**Problem:**
Nothing but the lines from the one containing "Given: Click the orange" through the last line of the records below should be written out, each exactly as it stands.

Collected data entries:
"""

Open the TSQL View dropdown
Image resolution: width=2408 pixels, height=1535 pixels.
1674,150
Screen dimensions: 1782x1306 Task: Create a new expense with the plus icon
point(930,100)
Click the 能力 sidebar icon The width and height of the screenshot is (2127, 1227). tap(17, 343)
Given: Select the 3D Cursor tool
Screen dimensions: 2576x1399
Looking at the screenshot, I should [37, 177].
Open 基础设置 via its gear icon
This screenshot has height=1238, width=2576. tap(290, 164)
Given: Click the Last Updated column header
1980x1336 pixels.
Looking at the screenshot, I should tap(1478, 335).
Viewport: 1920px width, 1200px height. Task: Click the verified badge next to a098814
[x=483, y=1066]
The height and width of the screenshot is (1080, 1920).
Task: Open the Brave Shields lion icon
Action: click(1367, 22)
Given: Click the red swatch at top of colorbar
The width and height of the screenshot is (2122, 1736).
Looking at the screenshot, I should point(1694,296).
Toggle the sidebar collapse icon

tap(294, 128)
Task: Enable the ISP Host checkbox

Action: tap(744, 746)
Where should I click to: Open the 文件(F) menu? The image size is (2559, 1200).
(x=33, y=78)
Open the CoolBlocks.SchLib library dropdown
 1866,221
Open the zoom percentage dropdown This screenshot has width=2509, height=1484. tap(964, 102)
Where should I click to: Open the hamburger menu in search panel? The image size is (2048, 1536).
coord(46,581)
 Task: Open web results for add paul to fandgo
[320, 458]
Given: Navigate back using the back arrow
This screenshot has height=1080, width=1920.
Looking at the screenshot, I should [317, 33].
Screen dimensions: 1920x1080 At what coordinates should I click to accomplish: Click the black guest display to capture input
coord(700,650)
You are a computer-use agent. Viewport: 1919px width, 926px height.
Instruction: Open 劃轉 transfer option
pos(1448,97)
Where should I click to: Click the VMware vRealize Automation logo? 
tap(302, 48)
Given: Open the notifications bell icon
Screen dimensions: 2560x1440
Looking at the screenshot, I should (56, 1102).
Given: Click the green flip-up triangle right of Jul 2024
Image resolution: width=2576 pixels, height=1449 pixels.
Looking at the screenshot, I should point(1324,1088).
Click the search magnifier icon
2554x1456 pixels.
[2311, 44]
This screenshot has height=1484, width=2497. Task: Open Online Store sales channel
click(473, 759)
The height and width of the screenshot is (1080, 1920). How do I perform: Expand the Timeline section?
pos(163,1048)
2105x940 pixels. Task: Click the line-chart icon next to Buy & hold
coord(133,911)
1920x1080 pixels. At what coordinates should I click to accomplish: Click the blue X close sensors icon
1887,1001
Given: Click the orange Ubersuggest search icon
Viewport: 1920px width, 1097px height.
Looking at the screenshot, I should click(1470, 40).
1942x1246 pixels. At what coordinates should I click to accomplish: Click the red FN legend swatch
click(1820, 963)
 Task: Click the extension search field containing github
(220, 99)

"""

**Expected answer:**
Given: Click the orange Ubersuggest search icon
Viewport: 1920px width, 1097px height.
Looking at the screenshot, I should click(1470, 40).
1942x1246 pixels. At what coordinates should I click to accomplish: Click the red FN legend swatch
click(1820, 963)
 Task: Click the extension search field containing github
(220, 99)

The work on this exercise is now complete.